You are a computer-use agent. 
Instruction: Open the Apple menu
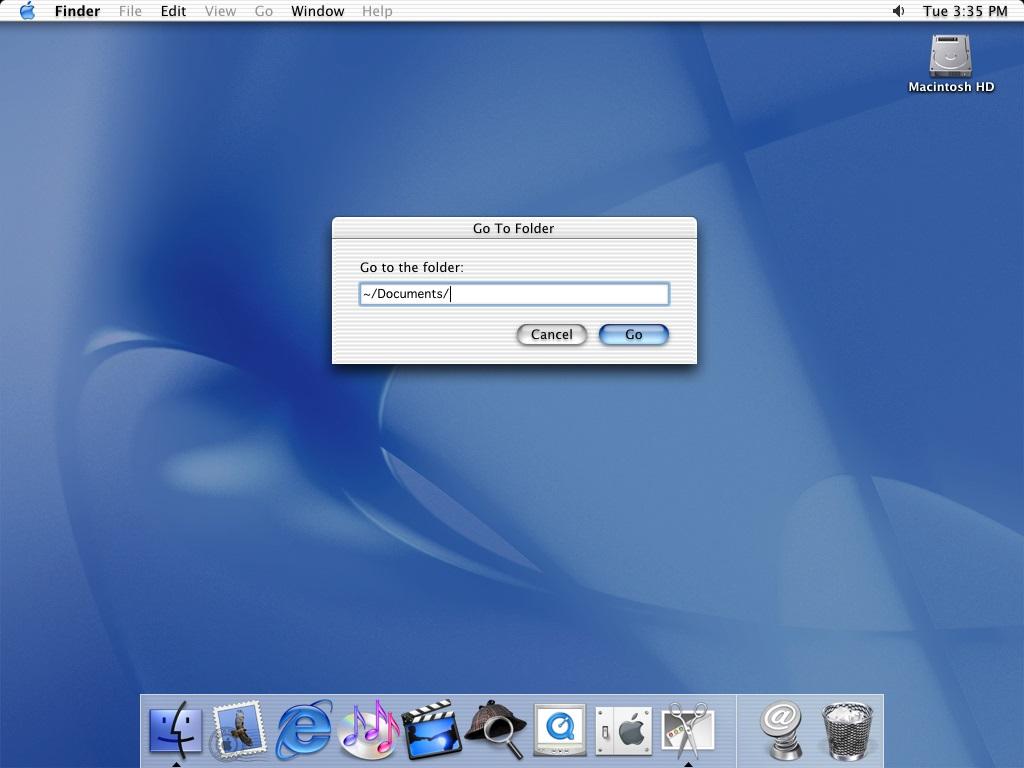[27, 11]
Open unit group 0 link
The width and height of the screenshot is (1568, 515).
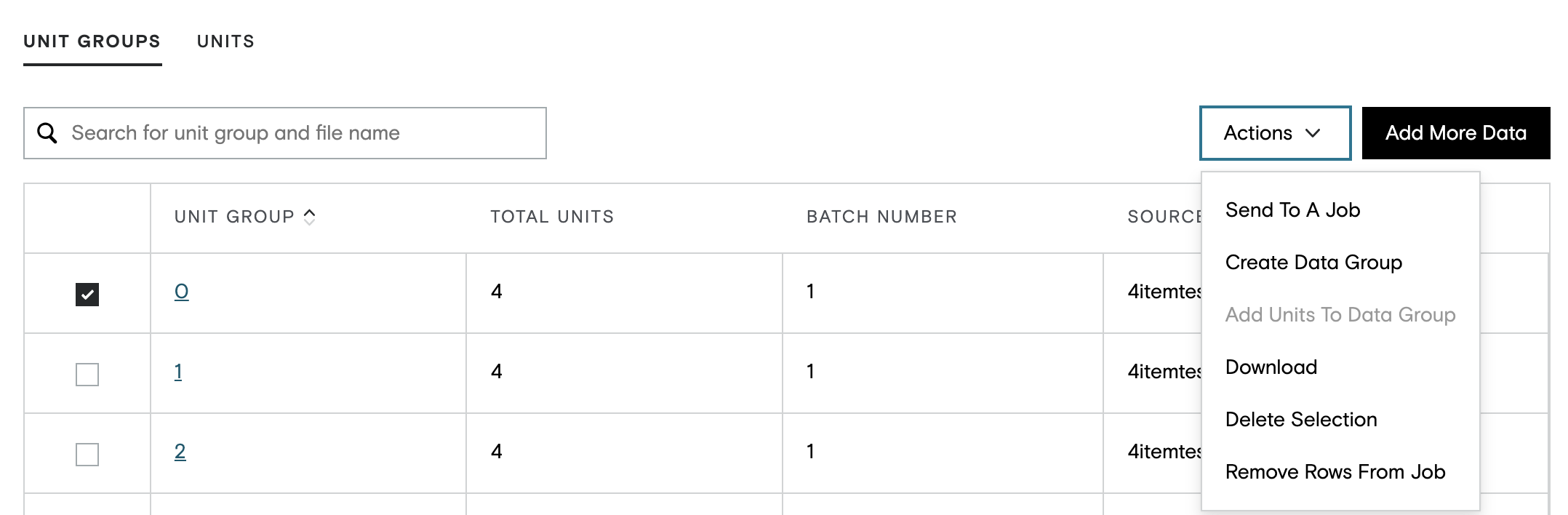pyautogui.click(x=182, y=292)
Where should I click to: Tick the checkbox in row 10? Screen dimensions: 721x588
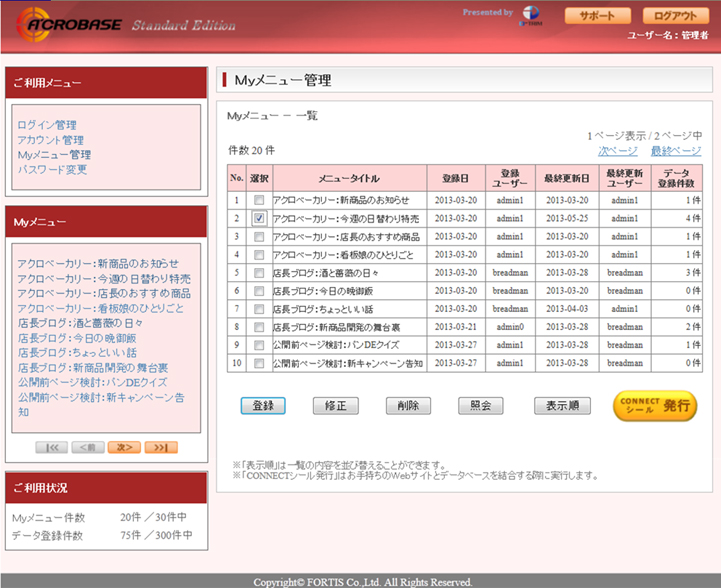point(259,363)
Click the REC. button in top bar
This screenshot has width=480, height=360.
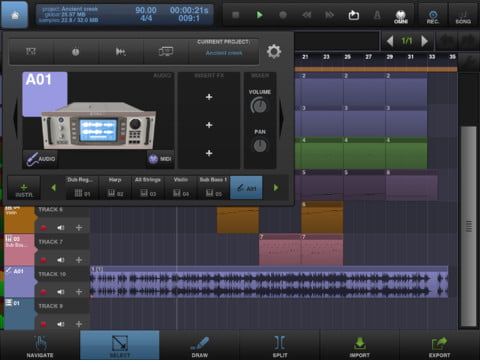[433, 16]
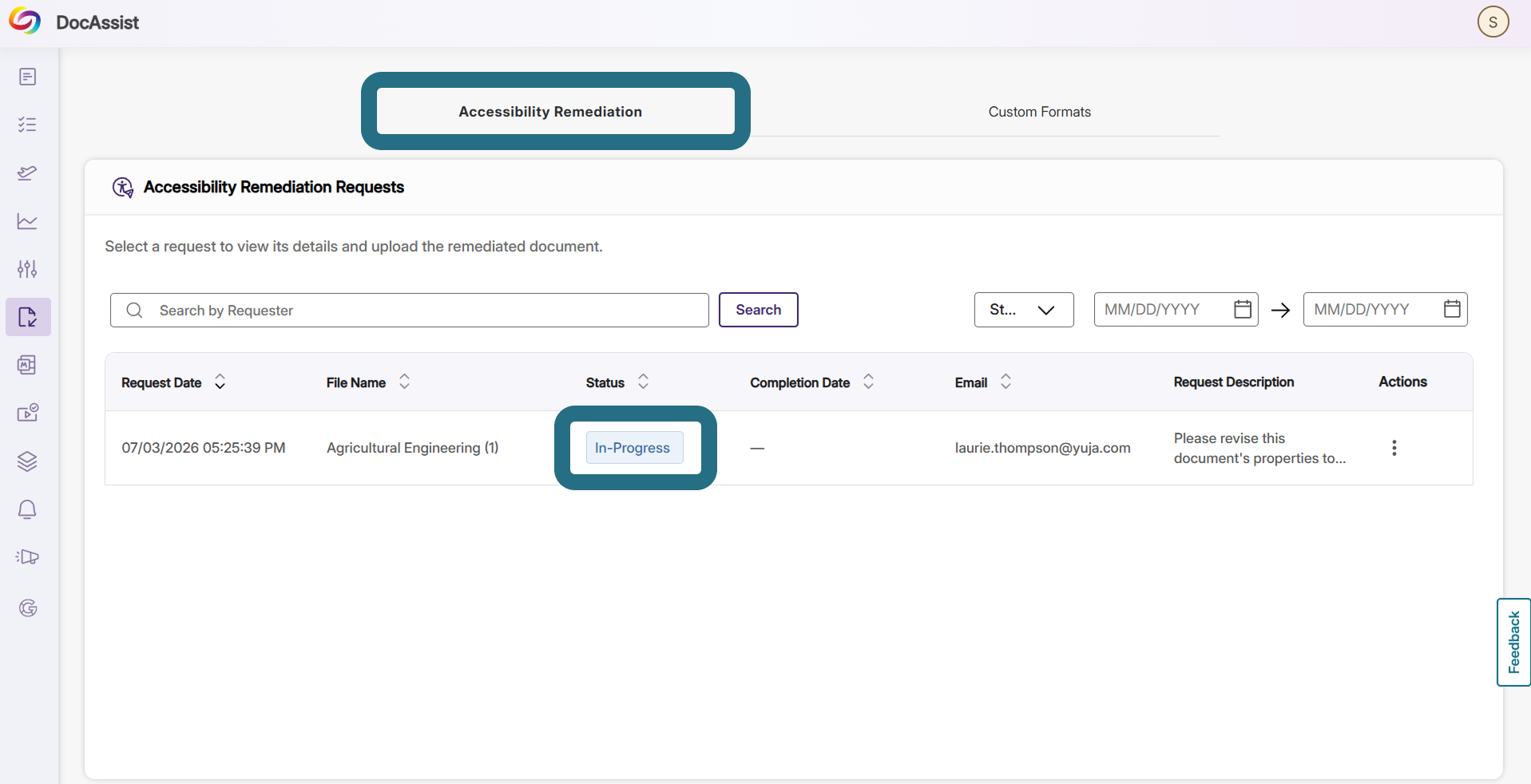Switch to the Custom Formats tab

coord(1039,112)
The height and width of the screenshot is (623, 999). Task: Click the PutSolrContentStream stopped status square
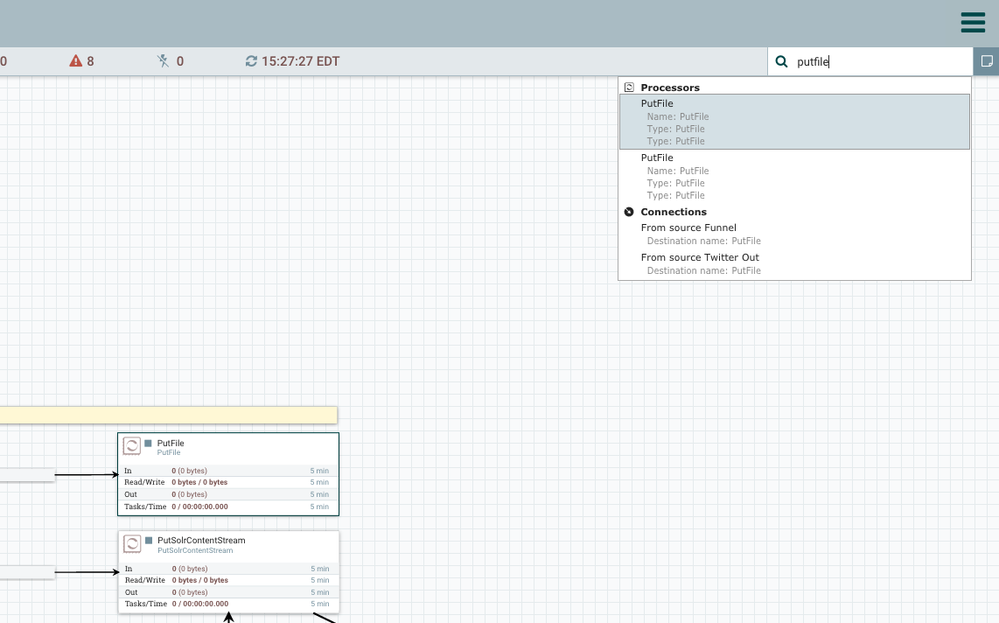[x=148, y=540]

* * * * *

* [Directive] Rewrite all the entries above as a numbered list, one line per item, with blank lines dropped and the pictures left out.

* [Written solution]
1. You are a computer-use agent. 
2. Instruction: Open the Apple menu
3. [27, 11]
4. Open unit group 0 link
5. The width and height of the screenshot is (1568, 515).
6. pyautogui.click(x=182, y=292)
7. Where should I click to: Tick the checkbox in row 10? Screen dimensions: 721x588
8. point(259,363)
9. Click the REC. button in top bar
10. This screenshot has width=480, height=360.
11. [433, 16]
12. Switch to the Custom Formats tab
13. coord(1039,112)
14. The height and width of the screenshot is (623, 999). Task: Click the PutSolrContentStream stopped status square
15. [x=148, y=540]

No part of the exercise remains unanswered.